I propose to change the current code in ContinuationsManagerImpl to this code. As you can see the warnings will always be added to the log as an incentive to make changes to code which still uses shared continuations:
public WebContinuation lookupWebContinuation(String id, String interpreterId) {
WebContinuation kont = (WebContinuation) idToWebCont.get(id);
if ( kont != null ) {
boolean interpreterMatches = kont.interpreterMatches(interpreterId);
if (!interpreterMatches && getLogger().isWarnEnabled()) {
getLogger().warn("WK: Continuation (" + kont.getId()
+ ") lookup for wrong interpreter. Bound to: "
+ kont.getInterpreterId() + ", looked up for: "
+ interpreterId);
}
>>>> return interpreterMatches || allowBackwardCompatibleContinuationSharing ? kont : null;
}
return null;
}
'allowBackwardCompatibleContinuationSharing' will be a configuration option which defaults to 'false'.
If nobody objects I will make the changes, create patches and add a new bug for this.
Johan Stuyts
Hippo
> -----Original Message-----
> From: Carsten Ziegeler [mailto:cziegeler@apache.org]
> Posted At: donderdag 21 oktober 2004 9:49
> Posted To: Cocoon Dev List
> Conversation: Possible security problem with flowscript
> Subject: RE: Possible security problem with flowscript
>
>
>
> Leszek Gawron wrote:
> > >>Is there any sense to bind continuations to the sitemap? Vadim?
> > >>
> > >
> > > Yes, I really think so. IMHO it is simply wrong to continue
> > a script
> > > in a sitemap where it hasn't been declared - and as soon as
> > the flow
> > > script tries to address relative resources it won't work anyway.
> >
> > Just one more question: should this be an option to maintain
> > compatibility?
> >
> I don't think so, imho it's a bug - in most cases the script breaks
> as soon as a pipeline is invoked - or other relative resources are
> fetched.
>
> Carsten
>
>
Re: Possible security problem with flowscript
Posted by Leszek Gawron <lg...@mobilebox.pl>.
Johan Stuyts wrote:
> Hi,
>
> Sorry about reacting to this thread after one month of inactivity, but we recently switched to a Cocoon version which includes this fix.
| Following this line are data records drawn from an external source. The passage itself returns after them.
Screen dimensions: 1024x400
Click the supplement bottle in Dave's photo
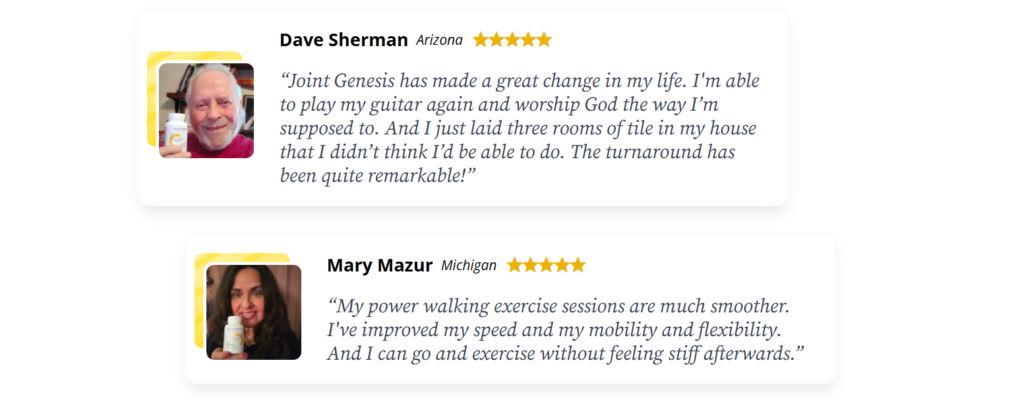click(x=177, y=132)
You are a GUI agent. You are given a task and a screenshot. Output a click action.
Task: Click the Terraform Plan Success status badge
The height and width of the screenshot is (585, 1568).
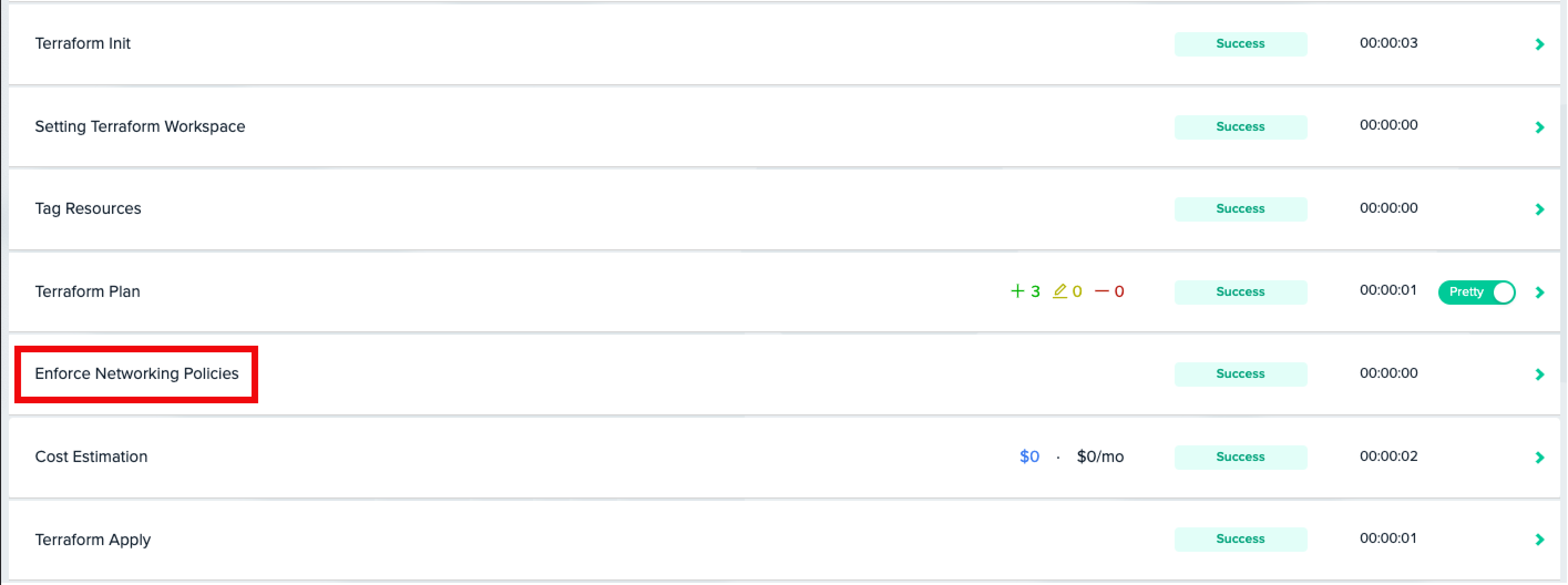click(x=1240, y=291)
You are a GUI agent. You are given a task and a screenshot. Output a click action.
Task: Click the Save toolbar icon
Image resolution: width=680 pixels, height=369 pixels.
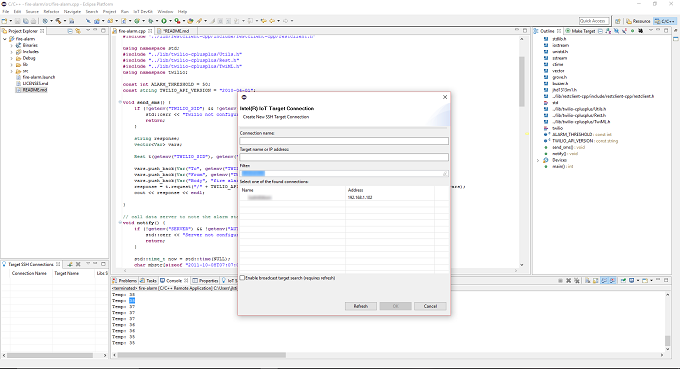pos(17,21)
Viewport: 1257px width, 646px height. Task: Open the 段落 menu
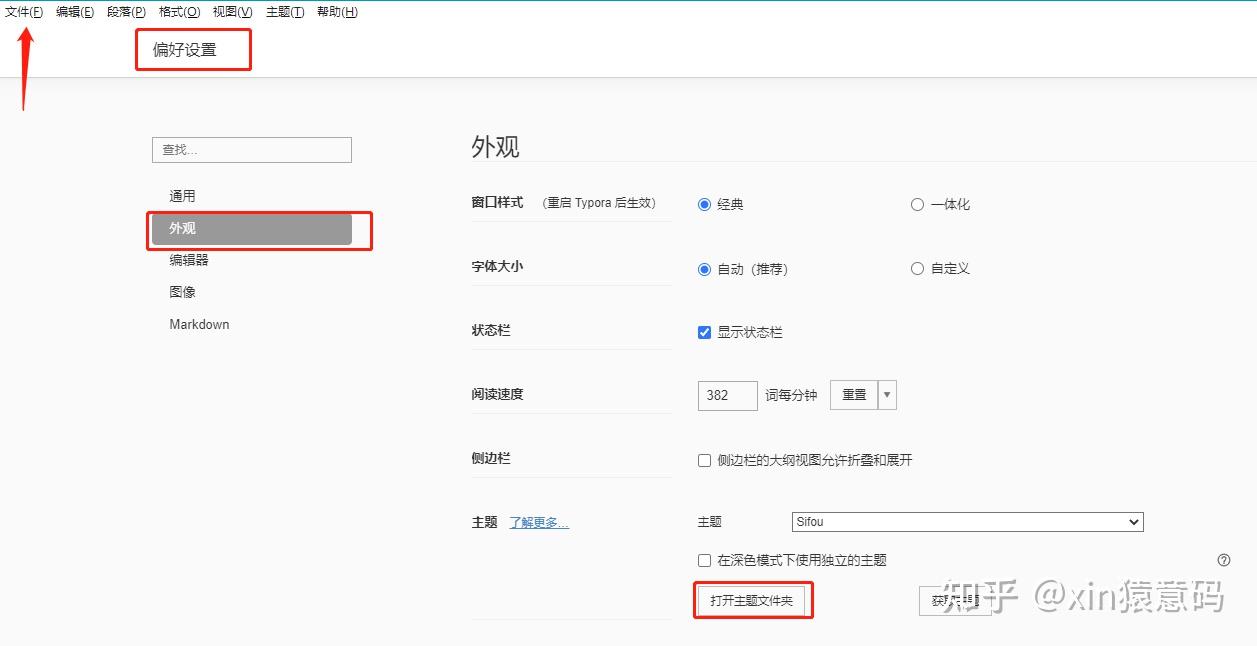[125, 11]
I have tried refactoring our application, but it was more work than I expected.
>
> Having an option to turn this behaviour on or off would really make things easier for me. Our application can run as it is and from the warnings in the log I can determine what should be changed. Using these warnings I can gradually make our application compliant with sitemap-bound continuations.
>
> I propose to change the current code in ContinuationsManagerImpl to this code. As you can see the warnings will always be added to the log as an incentive to make changes to code which still uses shared continuations:
> public WebContinuation lookupWebContinuation(String id, String interpreterId) {
> WebContinuation kont = (WebContinuation) idToWebCont.get(id);
> if ( kont != null ) {
> boolean interpreterMatches = kont.interpreterMatches(interpreterId);
> if (!interpreterMatches && getLogger().isWarnEnabled()) {
> getLogger().warn("WK: Continuation (" + kont.getId()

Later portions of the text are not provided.